Soldiers just doing it for themselves in Triple Frontier

Triple Frontier premieres today on Netflix
Triple Frontier
Triple Frontier, starring Ben Affleck, Oscar Isaac, Charlie Hunnam, Garrett Hedlund and Pedro Pascal, was released by Netflix in select theatres on March 6 before its worldwide streaming release on March 13.

Triple Frontier. Co-written and directed by J.C. Chandor. Starring Ben Affleck, Oscar Isaac, Charlie Hunnam, Garrett Hedlund and Pedro Pascal. Rating: 6 (out of 10)

They say that there’s a city of gold deep within the rainforests of South America. That may be, but our boys in Triple Frontier are more focused on a jungle compound lined with cash.

J.C. Chandor’s film introduces us to five former special ops soldiers, all of whom are barely scraping by in civilian life. One of the men comes up with a scheme to rob a powerful drug lord: a bit of community service and get-rich-quick-scheme rolled into one. What could possibly go wrong?

It’s dirty money, but the film lobbies hard that these men deserve it. Ben (Garrett Hedlund) makes ends meet getting pummelled in MMA cage fights. His brother William “Ironhead” Miller (Charlie Hunnam) spends his days lecturing about “the price of being a warrior” and trying to prevent attrition in the military to the public sector, where the pay’s much better. Francisco “Fish” Morales (Pedro Pascal) is a new dad, wondering how he’ll make payments. And the aftermath of his military career cost Tom “Redfly” Davis (Ben Affleck) his family: now he’s got two sets of bills to pay, and regrets that he gave the service “his 20 best years.”
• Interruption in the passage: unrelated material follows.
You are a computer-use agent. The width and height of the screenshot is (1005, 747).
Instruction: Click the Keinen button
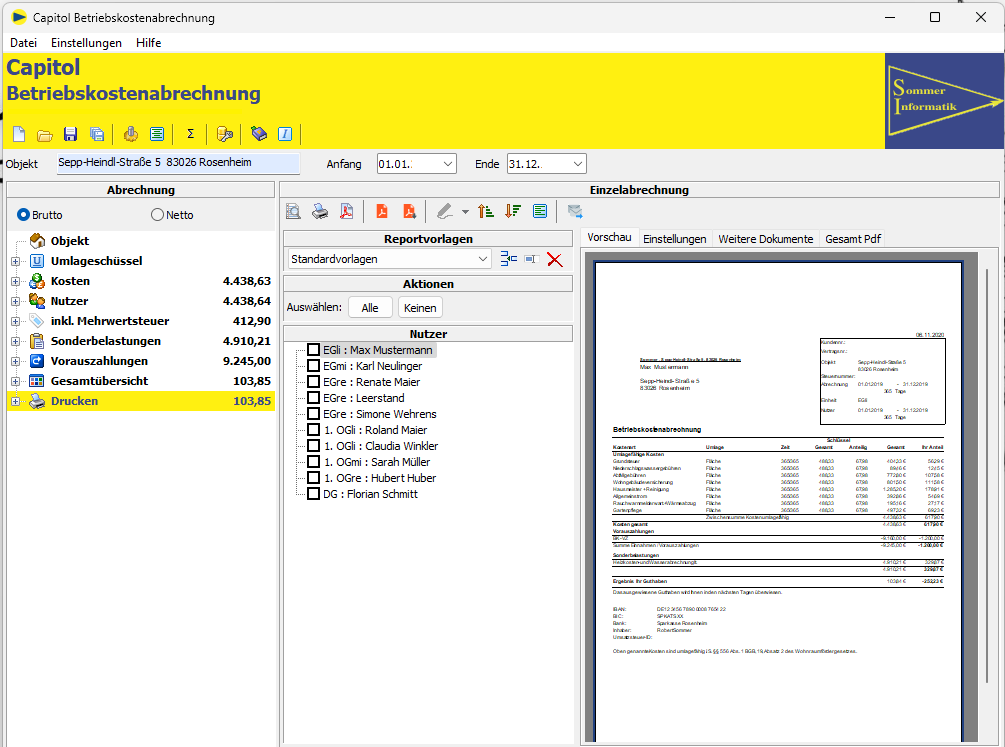click(420, 308)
It’s Santiago Garcia (Oscar Isaac) who comes up with the plan. He’s been working as a gun-for-hire in South America, trying to rid the local landscape of drugs and murder. His informant (an underused Adria Arjona) has intel that could lead them to a drug czar’s home, hidden in the Brazilian forest. Santiago just needs to get the old team back together.
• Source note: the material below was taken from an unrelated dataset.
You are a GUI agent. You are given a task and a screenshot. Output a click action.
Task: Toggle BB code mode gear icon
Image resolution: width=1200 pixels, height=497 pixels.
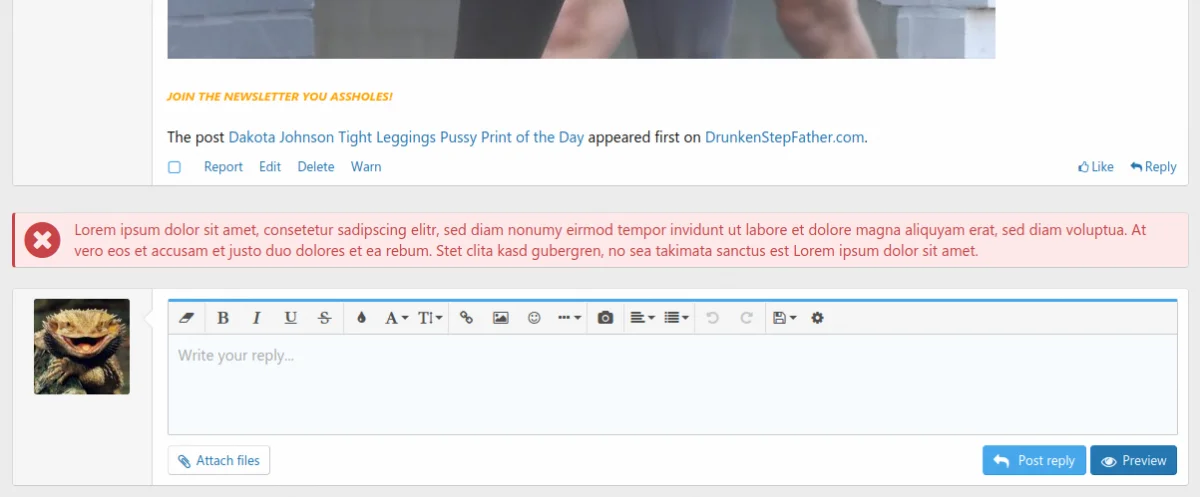click(817, 318)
Naturally, it’s his last mission. “What am I going to do: run and gun, till my knees finally give out?” he asks. There is hesitation – these guys are mercenaries with a conscience, never took a dime while wearing the uniform – but a share of an estimated $75 million would be an awful lot of “thank you for your service.”

Without giving too much away, the problem isn’t getting to the money or even getting away with it: it’s getting ANYWHERE with it. There’s just too much of it.

Men and their fraught relationship with money is a favourite topic of Chandor’s. In Margin Call, a group of Wall Street power brokers (Jeremy Irons, Kevin Spacey, Zachary Quinto) try to cover up a trillion-dollar mistake. A Most Violent Year (also starring Isaac), was about a man trying to keep his family clean in a very dirty business.

There are some great action sequences in the script, which Chandor co-wrote with Oscar-winner Mark Boal (Zero Dark Thirty, The Hurt Locker), including an opening which sees Isaac’s character engaged in an all-uphill chase through a mountain town (I hope they got him running all those stairs in one take!) and another featuring a tense helicopter ride and crash in an opium farmer’s field. The jungle and high-altitude locations provide novel and scenic tableaux for the action, while the men make an impossible journey through the jungle, over the Andes and snowcapped peaks to a boat at the seashore. But how many sacks of money will they have to leave behind?

There isn’t much to distinguish the men from each other than ex-army professions. Redfly was their captain back in the days, but other than a brief mention, you’d never know it. Affleck fares best in the characterization: at least he has a bit of a backstory and a family for us to draw upon. He is the most reluctant to do the project, but he also becomes the most morally challenged by the choices in front of him.

There’s a general nod to the plight of ex-servicemen everywhere, “goddamn heroes who can’t even send their kids to college,” to paraphrase one character. On the negative side, this is a self-actualized soldiering movie that should have taken more time to get to know its characters; we’d certainly like to. And a somewhat arbitrary score by Disasterpeace leaves the conversations hanging in places, and underwhelms the intense action elsewhere.

A parade of actors came and went from the project, including Tom Hanks, Tom Hardy, Johnny Depp and Channing Tatum. Production on the film was delayed again with Affleck citing personal health issues. 

After a limited theatrical run, Triple Frontier is available this week on Netflix.